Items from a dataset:
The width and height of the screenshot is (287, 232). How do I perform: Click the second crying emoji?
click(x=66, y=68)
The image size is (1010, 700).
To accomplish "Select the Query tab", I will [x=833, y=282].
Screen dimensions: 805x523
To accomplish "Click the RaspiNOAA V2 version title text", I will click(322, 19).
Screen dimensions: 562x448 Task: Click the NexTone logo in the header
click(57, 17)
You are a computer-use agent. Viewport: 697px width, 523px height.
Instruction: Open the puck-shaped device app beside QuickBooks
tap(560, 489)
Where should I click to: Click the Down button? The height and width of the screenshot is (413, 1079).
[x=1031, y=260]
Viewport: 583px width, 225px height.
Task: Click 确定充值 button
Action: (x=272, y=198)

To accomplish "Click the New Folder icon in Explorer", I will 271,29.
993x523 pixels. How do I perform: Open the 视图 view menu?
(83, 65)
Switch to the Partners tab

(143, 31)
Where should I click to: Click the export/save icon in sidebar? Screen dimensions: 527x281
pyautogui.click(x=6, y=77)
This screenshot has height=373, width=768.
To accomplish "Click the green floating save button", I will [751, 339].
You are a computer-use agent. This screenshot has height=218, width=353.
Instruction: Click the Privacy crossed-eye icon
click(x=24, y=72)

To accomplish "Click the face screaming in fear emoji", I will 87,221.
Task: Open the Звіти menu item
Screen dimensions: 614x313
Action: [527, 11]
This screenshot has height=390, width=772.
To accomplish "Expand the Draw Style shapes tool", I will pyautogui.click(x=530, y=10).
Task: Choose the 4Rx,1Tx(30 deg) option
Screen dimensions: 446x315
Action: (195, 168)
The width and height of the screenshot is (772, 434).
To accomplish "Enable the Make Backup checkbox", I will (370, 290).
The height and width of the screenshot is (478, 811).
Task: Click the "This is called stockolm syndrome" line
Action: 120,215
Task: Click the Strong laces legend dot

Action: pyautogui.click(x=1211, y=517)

Problem to solve:
Would you write the records out again, word for word?

Solved exercise:
The width and height of the screenshot is (287, 232). How do I perform: Click the second crying emoji?
click(x=66, y=68)
The image size is (1010, 700).
To accomplish "Select the Query tab", I will [x=833, y=282].
Screen dimensions: 805x523
To accomplish "Click the RaspiNOAA V2 version title text", I will click(322, 19).
Screen dimensions: 562x448 Task: Click the NexTone logo in the header
click(57, 17)
You are a computer-use agent. Viewport: 697px width, 523px height.
Instruction: Open the puck-shaped device app beside QuickBooks
tap(560, 489)
Where should I click to: Click the Down button? The height and width of the screenshot is (413, 1079).
[x=1031, y=260]
Viewport: 583px width, 225px height.
Task: Click 确定充值 button
Action: (x=272, y=198)

To accomplish "Click the New Folder icon in Explorer", I will 271,29.
993x523 pixels. How do I perform: Open the 视图 view menu?
(83, 65)
Switch to the Partners tab

(143, 31)
Where should I click to: Click the export/save icon in sidebar? Screen dimensions: 527x281
pyautogui.click(x=6, y=77)
This screenshot has height=373, width=768.
To accomplish "Click the green floating save button", I will [751, 339].
You are a computer-use agent. This screenshot has height=218, width=353.
Instruction: Click the Privacy crossed-eye icon
click(x=24, y=72)

To accomplish "Click the face screaming in fear emoji", I will 87,221.
Task: Open the Звіти menu item
Screen dimensions: 614x313
Action: [527, 11]
This screenshot has height=390, width=772.
To accomplish "Expand the Draw Style shapes tool", I will pyautogui.click(x=530, y=10).
Task: Choose the 4Rx,1Tx(30 deg) option
Screen dimensions: 446x315
Action: (195, 168)
The width and height of the screenshot is (772, 434).
To accomplish "Enable the Make Backup checkbox", I will (370, 290).
The height and width of the screenshot is (478, 811).
Task: Click the "This is called stockolm syndrome" line
Action: 120,215
Task: Click the Strong laces legend dot

Action: pyautogui.click(x=1211, y=517)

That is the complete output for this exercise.